Exercise brief – In the entries below, which lines run from the one containing "You are a computer-use agent. The" to the one containing "Instruction: Click the SAN LUIS city label"? Copy exactly those lines, ends included, and no others.

Listed records –
╔══

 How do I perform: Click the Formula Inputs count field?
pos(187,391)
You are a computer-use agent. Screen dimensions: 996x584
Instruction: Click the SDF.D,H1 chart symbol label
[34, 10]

╚══
╔══

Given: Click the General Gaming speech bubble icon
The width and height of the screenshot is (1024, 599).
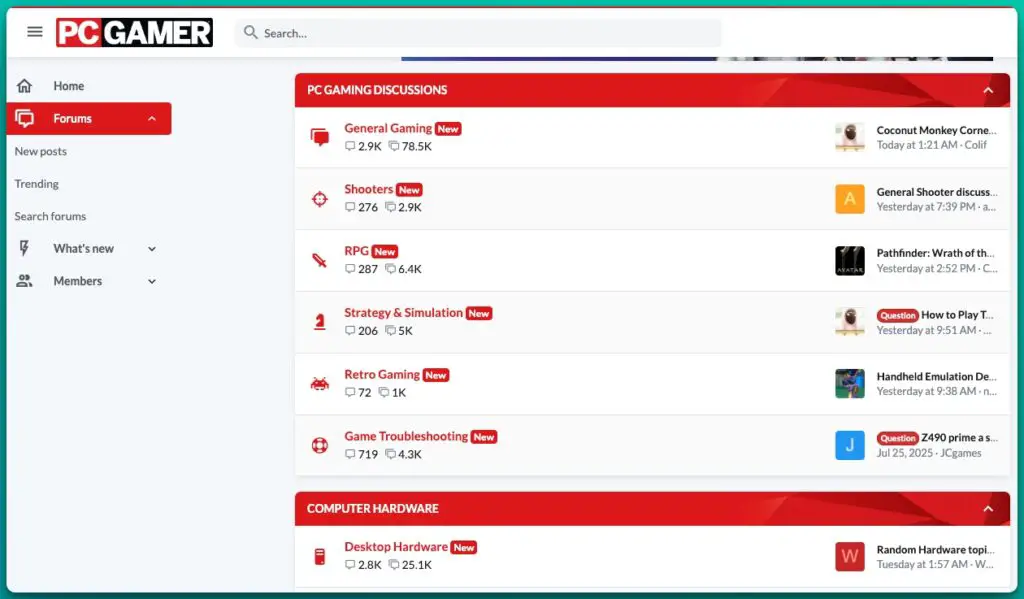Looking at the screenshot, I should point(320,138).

╚══
╔══

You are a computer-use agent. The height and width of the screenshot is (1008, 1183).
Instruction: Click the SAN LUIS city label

╚══

Answer box –
You are a computer-use agent. The height and width of the screenshot is (1008, 1183).
Instruction: Click the SAN LUIS city label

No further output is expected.